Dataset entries
===============

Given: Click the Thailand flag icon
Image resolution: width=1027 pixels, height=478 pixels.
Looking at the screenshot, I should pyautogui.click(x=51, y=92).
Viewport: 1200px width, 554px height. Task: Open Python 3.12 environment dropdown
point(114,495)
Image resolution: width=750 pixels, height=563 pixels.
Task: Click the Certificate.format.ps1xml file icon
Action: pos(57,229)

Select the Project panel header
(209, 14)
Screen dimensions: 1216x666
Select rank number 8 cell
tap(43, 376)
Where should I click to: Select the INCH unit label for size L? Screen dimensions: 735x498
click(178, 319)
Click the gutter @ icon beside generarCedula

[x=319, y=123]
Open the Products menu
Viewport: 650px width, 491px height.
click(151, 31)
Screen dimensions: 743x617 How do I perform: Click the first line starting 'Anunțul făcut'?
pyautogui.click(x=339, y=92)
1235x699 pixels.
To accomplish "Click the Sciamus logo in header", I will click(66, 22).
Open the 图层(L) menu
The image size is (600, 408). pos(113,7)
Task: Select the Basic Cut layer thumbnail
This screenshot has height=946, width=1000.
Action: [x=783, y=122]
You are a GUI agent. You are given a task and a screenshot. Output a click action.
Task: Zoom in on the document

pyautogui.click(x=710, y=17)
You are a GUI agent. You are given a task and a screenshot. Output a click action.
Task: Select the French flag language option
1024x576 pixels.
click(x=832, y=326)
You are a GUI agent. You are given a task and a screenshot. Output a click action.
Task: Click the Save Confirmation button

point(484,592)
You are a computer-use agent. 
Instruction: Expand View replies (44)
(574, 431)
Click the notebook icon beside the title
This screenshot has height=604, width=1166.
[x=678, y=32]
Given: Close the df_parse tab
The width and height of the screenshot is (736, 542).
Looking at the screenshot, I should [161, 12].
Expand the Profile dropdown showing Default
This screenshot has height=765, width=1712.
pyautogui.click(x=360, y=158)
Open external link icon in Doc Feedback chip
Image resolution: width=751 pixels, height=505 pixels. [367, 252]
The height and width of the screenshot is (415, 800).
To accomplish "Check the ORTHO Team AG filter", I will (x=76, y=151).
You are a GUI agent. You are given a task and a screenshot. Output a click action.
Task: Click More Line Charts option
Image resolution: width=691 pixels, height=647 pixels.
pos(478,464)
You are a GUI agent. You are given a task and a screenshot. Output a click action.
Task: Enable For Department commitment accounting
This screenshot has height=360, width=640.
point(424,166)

===============

Say, as a single number and nothing more, how many lines of the entries contain the word "will".

> Result of this exercise
2